We’ve also learned that sometimes it’s best not to pursue a point AT THAT TIME. It’s better to instead stop, take time to pray, ask God to talk to us individually first, and THEN revisit the topic of contention, later. It may be because the timing isn’t good (that it’s a H.A.L.T. time —when one or both of us is Hungry, Angry, Lonely, or Tired so it’s best to discuss it later), Or it may be that we’re not in a private place to “discuss” the matter. Whatever the reason, sometimes it’s wises not to make this a “marathon arguing” event. We agree with something Dr David Clarke says:
“Always, always, always schedule your conflict conversations. When conflict first surfaces, you both are at your worst. You are immediately angry, defensive, and you will launch right into your dysfunctional conflict pattern. So, when conflict happens and it’s something you will have to talk about, set a time to talk about it. ‘We need to talk about this issue, so let’s meet in the office in 20 minutes and start the process.’
“If it is even 5 minutes later that you meet to talk it out, you are in much better shape. You are much more in control. You will have calmed down to some extent, and you will have not done any damage by talking too quickly and saying hurtful things.”
Need a Final Word?
If you’re the type of person who is a “marathon arguer” because you feel compelled to put in the final word, I wrote a short blog previously, which touches on this issue, appropriately titled, “The Last Word.” You might consider reading it and praying, asking the Lord if this is “just a thing” with you. There may be something you need to learn to stop, or curtail in some way, or whatever He shows you. Marathon arguing can many times hurt marriages.

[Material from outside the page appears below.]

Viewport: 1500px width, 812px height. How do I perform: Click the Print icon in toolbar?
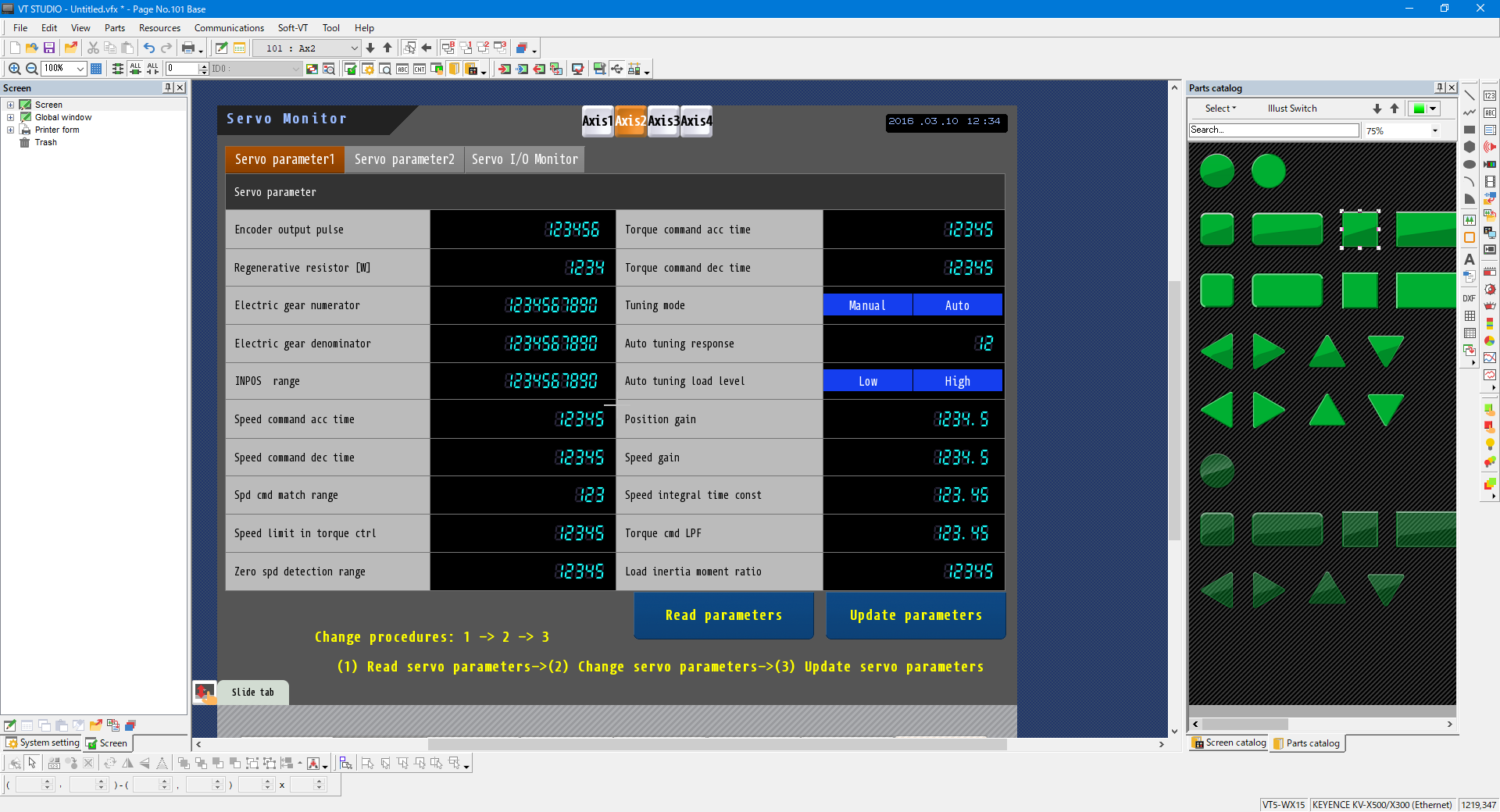pyautogui.click(x=188, y=48)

If you’re a “marathon arguer” because you just feel it’s usually best to “get it all out in the open and settle it while the issue is still hot in your mind,” BEWARE. You may be causing more damage to your relationship than you realize. It may be that YOU feel this way. But if it’s not working in a productive way that will ultimately bring peace back into your relationship, be careful. If this becomes an emotional wrestling match where you become opponents, rather than partners, then you need to approach this matter differently.
Apply wisdom here. If marathon arguing works in a healthy way for your relationship, then go for it. But if it’s not working, STOP. Either stop it all together, because it’s not wise to continue, or take a break and revisit the subject again at another time (or at other times, if it needs more than one “session” together). You may even need a marriage coach or a counselor or some resource to help you learn the skills you need to resolve your conflicts in healthy ways.
The following scriptures can be applied at times, during different circumstances. It’s true; sometimes it’s best to work through a situation, then and there. But other times it isn’t. A wise person and especially, wise marriage partners can discern which is best.
Prayerfully Consider What We’re Told in the Bible
• “Let us make every effort to do what leads to peace and to mutual edification” (Romans 14:19).
• “What causes fights and quarrels among you? Don’t they come from your desires that battle within you? You want something but don’t get it. You kill and covet. But you cannot have what you want. You quarrel and fight. You do not have, because you do not ask God” (James 4:1-2).
• “Do you see a man wise in his own eyes? There is more hope for a fool than for him” (Proverbs 26:12).
• “Words from a wise man’s mouth are gracious, but a fool is consumed by his own lips. At the beginning his words are folly. At the end they are wicked madness. The fool multiplies words” (Ecclesiastes 10:12-13).
Cindy Wright of Marriage Missions International wrote this blog.